Birlasoft leadership change: Birlasoft announced three senior exits and appointed Arun Rao as CHRO and Vikram Puranik as COO. Changing people leadership and operations leadership together usually means the board wants a new execution rhythm, tighter accountability and faster integration across functions.
Microland's new CEO: Microland elevated Sam Mathew from President to CEO after 18 months of leading key global markets and strategic initiatives. The company tied the move to its AI-first, platform-led strategy, with a clear emphasis on automation and autonomous operations.
Hyatt creates a new regional power centre: Hyatt appointed Vikas Chawla to the newly created role of President, India and Southwest Asia.
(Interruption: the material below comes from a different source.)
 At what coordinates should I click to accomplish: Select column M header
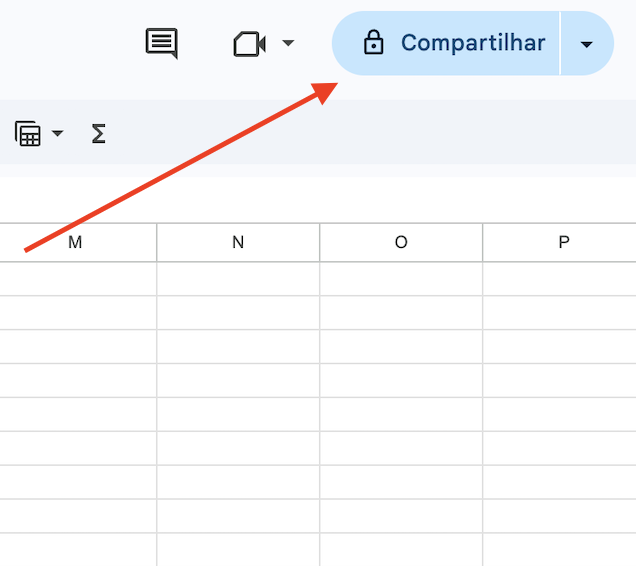tap(75, 242)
This is a strategic redesign, not a routine appointment, that gives one leader direct ownership of growth, brand expansion and performance across a larger geography.
ServiceNow appoints Kulmeet Bawa: ServiceNow brought in Kulmeet Bawa to lead India and SAARC. The role sits at the intersection of enterprise software growth, workflow automation and AI adoption. It is a market expansion move with a clear execution mandate.
Intel expands Santhosh Viswanathan’s remit from India to APJ: Intel appointed Santhosh Viswanathan as Vice President and Managing Director for Asia Pacific and Japan, widening his scope from India. This is a consolidation move designed to align commercial priorities, customer engagement and regional execution under one leader.
Lenovo's first APAC Chief Commercial Officer: Lenovo named Sumir Bhatia as its first Chief Commercial Officer for Asia Pacific, combining enterprise sales, solution sales, channel and alliances. The company is reducing internal handoffs and forcing tighter alignment across revenue teams.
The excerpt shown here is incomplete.